BACKGROUND: Epidermolytic palmoplantar keratoderma (EPPK) is one of a number of disorders characterized by diffuse thickening of palm and sole skin. Although EPPK is not a life-threatening condition, palmoplantar keratoderma can be associated with cancer and heart disease and therefore differential diagnosis is important so that adequate surveillance can be provided for the more serious conditions. Most cases of EPPK are caused by mutations in the gene encoding the palm- and sole-specific keratin 9 (K9), and this provides an option for molecular diagnosis of this condition. OBJECTIVES: To identify the molecular basis of diffuse palmoplantar keratoderma in four British families. METHODS: Denaturing high-performance liquid chromatography (dHPLC) and DNA sequencing were used to screen exon 1 of the k9 gene for sequence variations. RESULTS: The dHPLC profiles obtained from individuals with EPPK differed from control samples, indicating sequence variations within the fragment analysed. The profiles varied between families, suggesting that underlying mutations were different for each family; this was confirmed by DNA sequencing.
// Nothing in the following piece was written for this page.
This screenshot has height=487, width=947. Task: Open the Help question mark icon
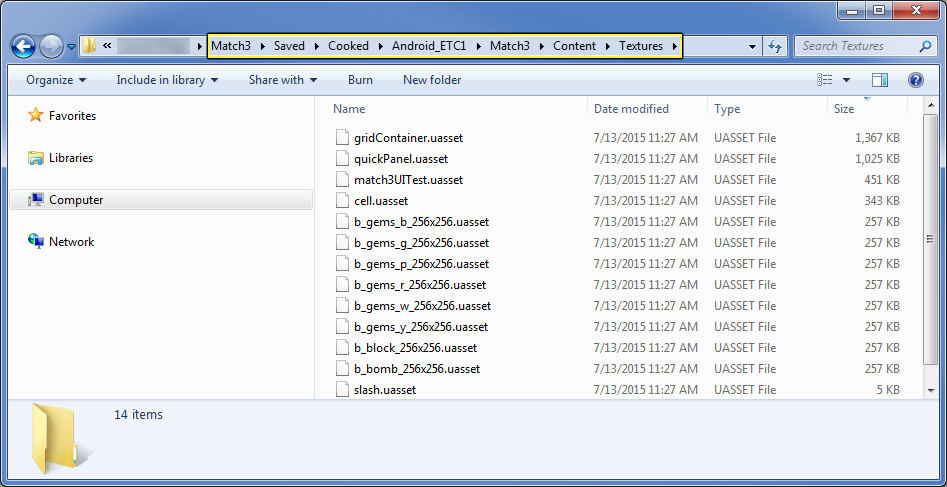pyautogui.click(x=916, y=80)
In three cases previously reported mutations were found that resulted in the change of methionine156 to valine and arginine162 to either tryptophan or glutamine. A novel mutation was identified in a fourth family that changed valine170 to methionine. dHPLC was used to screen control samples for this sequence variation and confirmed that it was not a common polymorphism. CONCLUSIONS: These results confirm the diagnosis of EPPK in these families and underline the usefulness of dHPLC as a method of screening samples for heterozygous mutations.